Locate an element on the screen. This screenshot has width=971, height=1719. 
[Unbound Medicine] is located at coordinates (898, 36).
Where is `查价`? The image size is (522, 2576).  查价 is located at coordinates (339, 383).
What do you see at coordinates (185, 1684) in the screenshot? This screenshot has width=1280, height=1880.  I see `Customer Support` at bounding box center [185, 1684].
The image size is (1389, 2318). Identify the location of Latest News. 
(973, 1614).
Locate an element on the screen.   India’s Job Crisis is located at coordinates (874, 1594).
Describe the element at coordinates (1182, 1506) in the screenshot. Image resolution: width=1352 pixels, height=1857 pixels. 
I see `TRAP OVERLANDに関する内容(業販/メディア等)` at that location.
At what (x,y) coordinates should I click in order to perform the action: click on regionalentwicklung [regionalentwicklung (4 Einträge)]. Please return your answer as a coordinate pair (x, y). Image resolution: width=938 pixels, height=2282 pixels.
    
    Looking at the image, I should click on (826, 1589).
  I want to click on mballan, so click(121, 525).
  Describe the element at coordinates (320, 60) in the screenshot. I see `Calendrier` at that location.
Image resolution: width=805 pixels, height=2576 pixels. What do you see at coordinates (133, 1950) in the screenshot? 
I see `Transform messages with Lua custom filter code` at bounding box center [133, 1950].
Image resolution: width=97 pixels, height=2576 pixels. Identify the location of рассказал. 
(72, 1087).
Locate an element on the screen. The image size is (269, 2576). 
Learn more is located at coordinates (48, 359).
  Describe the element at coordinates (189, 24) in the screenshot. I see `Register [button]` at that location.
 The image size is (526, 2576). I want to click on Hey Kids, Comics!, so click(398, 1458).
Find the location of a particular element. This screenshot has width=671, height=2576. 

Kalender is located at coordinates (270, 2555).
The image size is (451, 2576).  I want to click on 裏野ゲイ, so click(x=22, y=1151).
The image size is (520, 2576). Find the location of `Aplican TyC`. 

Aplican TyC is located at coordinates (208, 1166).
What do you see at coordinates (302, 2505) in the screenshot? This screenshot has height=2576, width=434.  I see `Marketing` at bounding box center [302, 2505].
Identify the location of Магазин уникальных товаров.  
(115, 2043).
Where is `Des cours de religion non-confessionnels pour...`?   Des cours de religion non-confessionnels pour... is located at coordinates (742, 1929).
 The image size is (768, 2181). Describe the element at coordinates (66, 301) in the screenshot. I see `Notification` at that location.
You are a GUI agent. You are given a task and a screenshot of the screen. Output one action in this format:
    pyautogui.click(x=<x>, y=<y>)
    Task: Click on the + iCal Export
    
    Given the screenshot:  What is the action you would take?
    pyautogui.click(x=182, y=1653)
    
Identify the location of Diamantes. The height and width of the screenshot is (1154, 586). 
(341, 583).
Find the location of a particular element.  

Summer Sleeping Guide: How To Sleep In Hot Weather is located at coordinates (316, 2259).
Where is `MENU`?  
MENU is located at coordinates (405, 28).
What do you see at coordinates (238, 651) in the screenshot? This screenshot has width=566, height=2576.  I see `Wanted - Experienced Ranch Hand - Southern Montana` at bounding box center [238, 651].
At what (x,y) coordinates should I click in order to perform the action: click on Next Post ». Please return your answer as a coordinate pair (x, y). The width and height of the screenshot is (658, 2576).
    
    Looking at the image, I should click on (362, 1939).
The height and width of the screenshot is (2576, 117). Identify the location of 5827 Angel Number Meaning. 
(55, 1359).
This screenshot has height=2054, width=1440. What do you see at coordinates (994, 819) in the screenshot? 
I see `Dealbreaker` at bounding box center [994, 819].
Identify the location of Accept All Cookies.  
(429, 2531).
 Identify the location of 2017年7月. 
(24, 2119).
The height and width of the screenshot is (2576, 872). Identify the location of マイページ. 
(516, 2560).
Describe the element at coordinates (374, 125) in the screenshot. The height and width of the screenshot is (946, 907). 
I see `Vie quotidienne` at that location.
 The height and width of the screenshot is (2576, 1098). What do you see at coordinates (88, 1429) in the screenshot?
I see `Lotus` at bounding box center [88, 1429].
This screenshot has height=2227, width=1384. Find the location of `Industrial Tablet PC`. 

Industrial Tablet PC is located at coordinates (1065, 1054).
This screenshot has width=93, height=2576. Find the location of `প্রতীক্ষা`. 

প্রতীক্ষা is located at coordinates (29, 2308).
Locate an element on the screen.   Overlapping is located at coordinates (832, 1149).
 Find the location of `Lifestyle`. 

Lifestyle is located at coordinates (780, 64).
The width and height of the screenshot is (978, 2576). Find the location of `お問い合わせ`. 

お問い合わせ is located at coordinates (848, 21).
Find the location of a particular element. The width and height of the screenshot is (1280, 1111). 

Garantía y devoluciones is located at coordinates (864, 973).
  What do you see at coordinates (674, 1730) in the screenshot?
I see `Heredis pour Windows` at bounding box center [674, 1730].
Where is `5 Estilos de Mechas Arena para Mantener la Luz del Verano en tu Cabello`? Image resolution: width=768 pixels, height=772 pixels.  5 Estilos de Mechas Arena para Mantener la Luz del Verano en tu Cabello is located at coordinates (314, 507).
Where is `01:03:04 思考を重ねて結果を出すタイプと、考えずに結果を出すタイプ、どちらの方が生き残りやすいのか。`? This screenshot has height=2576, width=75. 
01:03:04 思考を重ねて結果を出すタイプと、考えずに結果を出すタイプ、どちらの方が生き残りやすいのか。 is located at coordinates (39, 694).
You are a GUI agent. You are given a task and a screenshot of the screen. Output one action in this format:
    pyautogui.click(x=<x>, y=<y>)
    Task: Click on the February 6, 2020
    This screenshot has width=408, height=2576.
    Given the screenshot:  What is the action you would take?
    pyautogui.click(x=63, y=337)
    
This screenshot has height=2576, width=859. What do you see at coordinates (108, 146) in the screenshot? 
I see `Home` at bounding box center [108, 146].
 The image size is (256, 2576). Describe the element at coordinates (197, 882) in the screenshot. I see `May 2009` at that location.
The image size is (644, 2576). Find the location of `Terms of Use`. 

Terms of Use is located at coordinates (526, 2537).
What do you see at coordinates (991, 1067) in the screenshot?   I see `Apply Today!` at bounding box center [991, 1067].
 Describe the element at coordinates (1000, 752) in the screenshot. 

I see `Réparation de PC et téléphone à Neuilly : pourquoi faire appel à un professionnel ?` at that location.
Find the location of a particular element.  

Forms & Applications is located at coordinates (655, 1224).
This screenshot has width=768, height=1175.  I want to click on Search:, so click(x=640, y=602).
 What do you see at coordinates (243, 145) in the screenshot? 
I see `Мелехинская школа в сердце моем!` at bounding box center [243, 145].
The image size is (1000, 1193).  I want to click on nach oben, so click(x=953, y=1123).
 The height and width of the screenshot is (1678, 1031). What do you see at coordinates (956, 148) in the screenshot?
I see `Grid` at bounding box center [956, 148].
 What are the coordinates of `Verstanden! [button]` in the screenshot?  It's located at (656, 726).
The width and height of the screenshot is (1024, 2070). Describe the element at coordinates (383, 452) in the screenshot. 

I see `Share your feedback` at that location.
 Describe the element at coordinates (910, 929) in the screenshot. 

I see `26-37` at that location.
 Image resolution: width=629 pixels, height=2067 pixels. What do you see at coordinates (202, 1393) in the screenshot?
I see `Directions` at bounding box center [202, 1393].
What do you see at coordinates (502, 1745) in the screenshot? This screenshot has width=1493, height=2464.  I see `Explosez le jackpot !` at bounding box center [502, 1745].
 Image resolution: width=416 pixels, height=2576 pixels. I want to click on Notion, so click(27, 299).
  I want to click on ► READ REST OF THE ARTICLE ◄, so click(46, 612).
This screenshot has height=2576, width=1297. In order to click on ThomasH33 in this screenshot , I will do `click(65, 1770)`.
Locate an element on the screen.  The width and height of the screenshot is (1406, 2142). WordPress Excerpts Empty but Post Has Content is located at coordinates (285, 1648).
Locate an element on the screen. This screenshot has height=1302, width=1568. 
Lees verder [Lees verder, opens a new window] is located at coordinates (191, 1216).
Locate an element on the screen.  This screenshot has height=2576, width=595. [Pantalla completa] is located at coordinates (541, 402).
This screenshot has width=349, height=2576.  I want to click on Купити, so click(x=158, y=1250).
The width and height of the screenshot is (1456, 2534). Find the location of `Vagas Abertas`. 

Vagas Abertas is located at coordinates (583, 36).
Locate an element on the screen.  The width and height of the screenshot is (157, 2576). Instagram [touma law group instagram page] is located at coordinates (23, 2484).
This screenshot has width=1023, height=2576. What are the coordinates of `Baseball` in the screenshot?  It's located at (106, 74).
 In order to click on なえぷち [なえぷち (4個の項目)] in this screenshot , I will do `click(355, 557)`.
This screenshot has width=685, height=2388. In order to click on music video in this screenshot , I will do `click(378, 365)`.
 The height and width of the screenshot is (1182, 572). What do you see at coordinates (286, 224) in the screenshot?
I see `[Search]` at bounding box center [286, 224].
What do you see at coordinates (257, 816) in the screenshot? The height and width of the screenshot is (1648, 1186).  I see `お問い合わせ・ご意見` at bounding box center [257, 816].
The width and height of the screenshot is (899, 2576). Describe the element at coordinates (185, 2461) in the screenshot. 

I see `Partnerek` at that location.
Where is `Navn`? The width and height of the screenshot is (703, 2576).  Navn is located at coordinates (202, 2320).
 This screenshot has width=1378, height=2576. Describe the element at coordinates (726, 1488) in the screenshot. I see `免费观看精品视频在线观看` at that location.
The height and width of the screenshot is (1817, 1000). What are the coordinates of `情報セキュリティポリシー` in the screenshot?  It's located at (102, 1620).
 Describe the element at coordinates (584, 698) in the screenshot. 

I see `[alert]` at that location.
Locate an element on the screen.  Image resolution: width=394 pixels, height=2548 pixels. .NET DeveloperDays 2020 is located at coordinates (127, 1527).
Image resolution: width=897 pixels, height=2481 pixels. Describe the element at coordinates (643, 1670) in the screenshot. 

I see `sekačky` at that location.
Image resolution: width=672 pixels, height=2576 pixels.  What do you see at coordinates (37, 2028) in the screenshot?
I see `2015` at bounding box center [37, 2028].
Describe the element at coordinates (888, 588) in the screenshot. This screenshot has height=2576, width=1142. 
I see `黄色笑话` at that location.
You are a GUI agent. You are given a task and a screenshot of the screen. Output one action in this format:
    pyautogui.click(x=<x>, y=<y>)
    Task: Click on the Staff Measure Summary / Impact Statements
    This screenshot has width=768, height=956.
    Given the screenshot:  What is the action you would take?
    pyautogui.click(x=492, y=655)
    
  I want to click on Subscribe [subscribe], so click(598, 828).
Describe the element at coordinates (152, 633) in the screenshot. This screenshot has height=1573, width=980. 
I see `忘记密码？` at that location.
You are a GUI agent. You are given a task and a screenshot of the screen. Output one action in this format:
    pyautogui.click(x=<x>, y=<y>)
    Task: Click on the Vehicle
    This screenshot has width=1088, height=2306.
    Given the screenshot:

-*-

• YOUR INSTRUCTIONS: Copy out the part of the rows that begins with the line containing "coordinates (127, 1527)." and ends with the line containing "I want to click on Subscribe", both of those lines included.

• WRITTEN RESPONSE:
Locate an element on the screen.  Image resolution: width=394 pixels, height=2548 pixels. .NET DeveloperDays 2020 is located at coordinates (127, 1527).
Image resolution: width=897 pixels, height=2481 pixels. Describe the element at coordinates (643, 1670) in the screenshot. 

I see `sekačky` at that location.
Image resolution: width=672 pixels, height=2576 pixels.  What do you see at coordinates (37, 2028) in the screenshot?
I see `2015` at bounding box center [37, 2028].
Describe the element at coordinates (888, 588) in the screenshot. This screenshot has height=2576, width=1142. 
I see `黄色笑话` at that location.
You are a GUI agent. You are given a task and a screenshot of the screen. Output one action in this format:
    pyautogui.click(x=<x>, y=<y>)
    Task: Click on the Staff Measure Summary / Impact Statements
    This screenshot has width=768, height=956.
    Given the screenshot:  What is the action you would take?
    pyautogui.click(x=492, y=655)
    
  I want to click on Subscribe [subscribe], so click(598, 828).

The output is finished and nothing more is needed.